BRASILIA.- La senadora oficialista Gleisi Hoffmann (foto) tendrá la difícil misión de coordinar el Gabinete de la presidenta brasileña, Dilma Rousseff, y al mismo tiempo superar la crisis en las relaciones del gobierno con sus aliados en el Congreso. La parlamentaria fue elegida para reemplazar a Antonio Palocci, quien renunció por un escándalo de enriquecimiento ilícito.

Políticos de varios partidos expresaron dudas sobre la habilidad para negociar de Hoffmann. Pese a estar afiliada desde 1989 al gobernante Partido de los Trabajadores (PT), durante casi toda su carrera se dedicó a funciones administrativas, entre ellas la de directora financiera de Itaipú Binacional.

"La presidenta Dilma quiere del gabinete civil una acción de gestión, de seguimiento de los proyectos de Gobierno, y es eso lo que yo pretendo hacer", señaló Hoffmann, en sus primeras declaraciones a la prensa tras aceptar el cargo.
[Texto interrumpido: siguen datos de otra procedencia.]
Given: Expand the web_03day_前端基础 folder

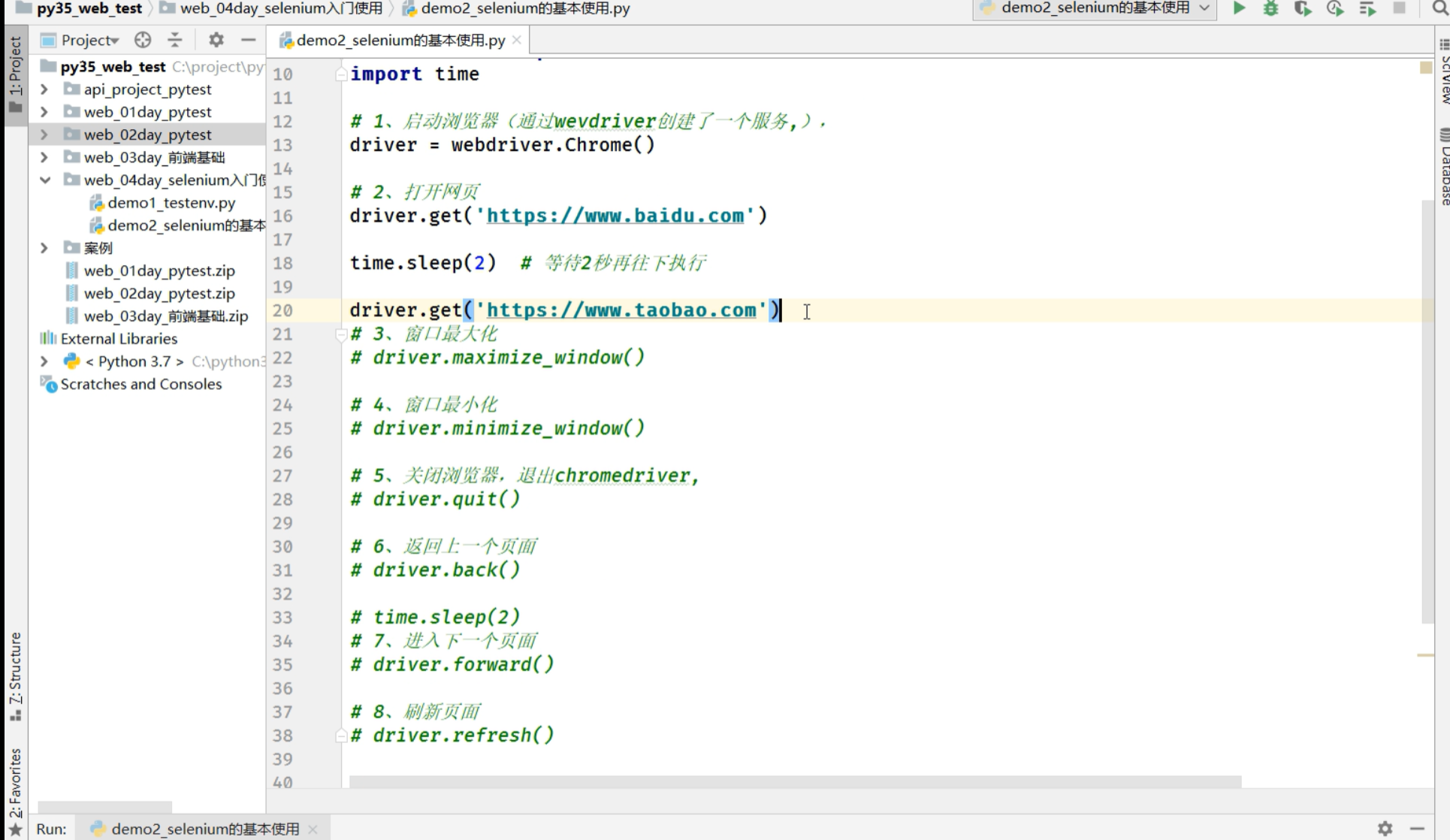Looking at the screenshot, I should tap(44, 157).
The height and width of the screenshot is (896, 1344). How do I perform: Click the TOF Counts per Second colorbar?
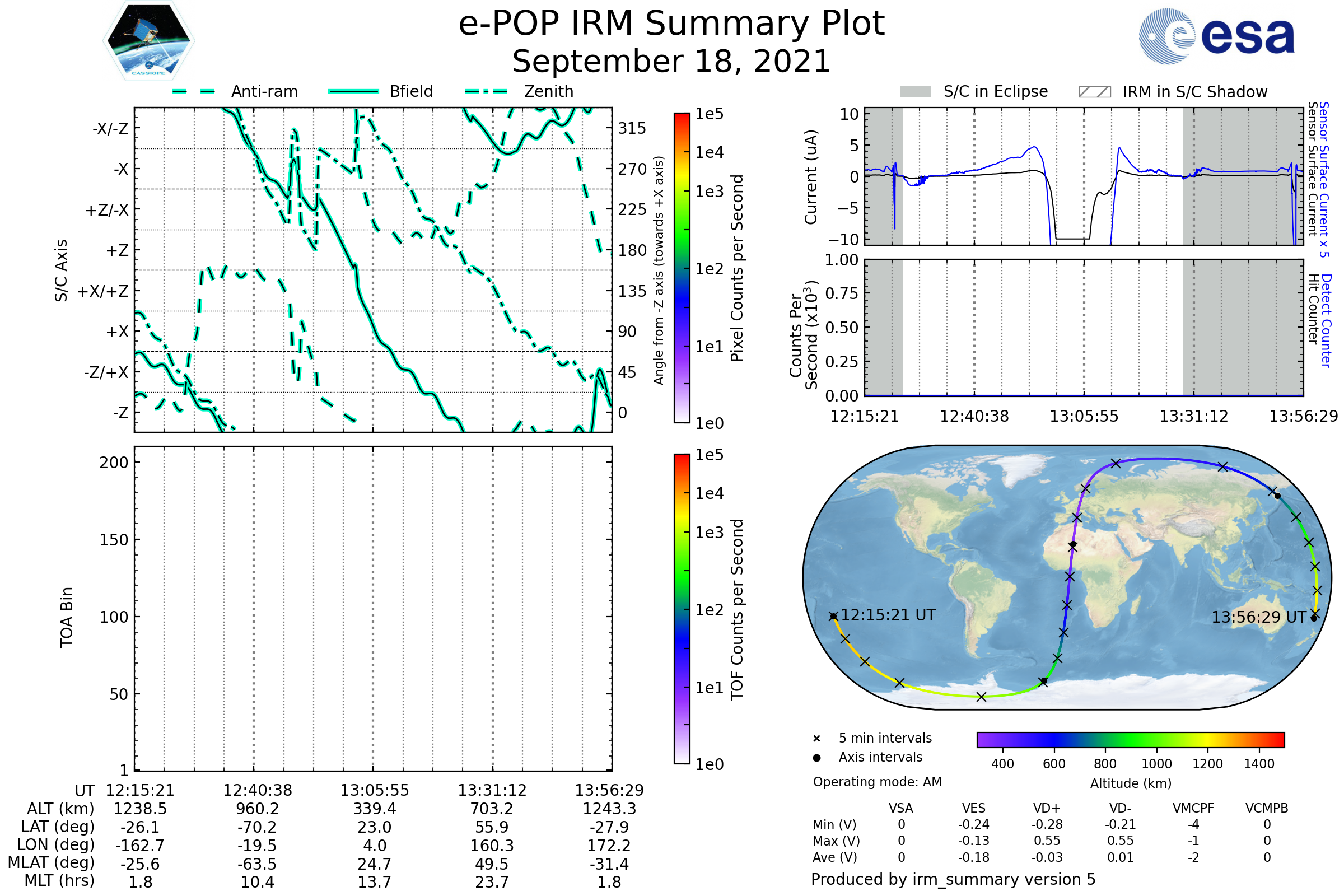pyautogui.click(x=682, y=609)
El diputado izquierdista Chico Alencar, del opositor Partido Socialismo y Libertad, señaló que el nombramiento deja dudas en torno al futuro de la relación entre el gobierno y el Congreso: "no tiene experiencia en política nacional, es una incógnita".

En cambio, el politólogo David Fleischer (de la Universidad de Brasilia) opinó que el cambio abre el camino a un mejoramiento del diálogo entre Rousseff y los partidos que integran la heterogénea coalición aliada parlamentaria, que estaría a cargo de un nuevo funcionario. El analista José Álvaro Moisés, a su vez, consideró que la designación fue una "estrategia inteligente" del Gobierno para reanudar el contacto con sus socios políticos después de la derrota sufrida en la votación del proyecto de Código Forestal.

"La formación inicial del Gabinete se dio por influencia de Luiz Inacio Lula da Silva. A partir de ahora, Rousseff puede armar un equipo que refleje mejor la cara de su Gobierno", expresó el politólogo Rafael Cortés, de la Pontificia Universidad Católica de Sao Paulo. (DPA).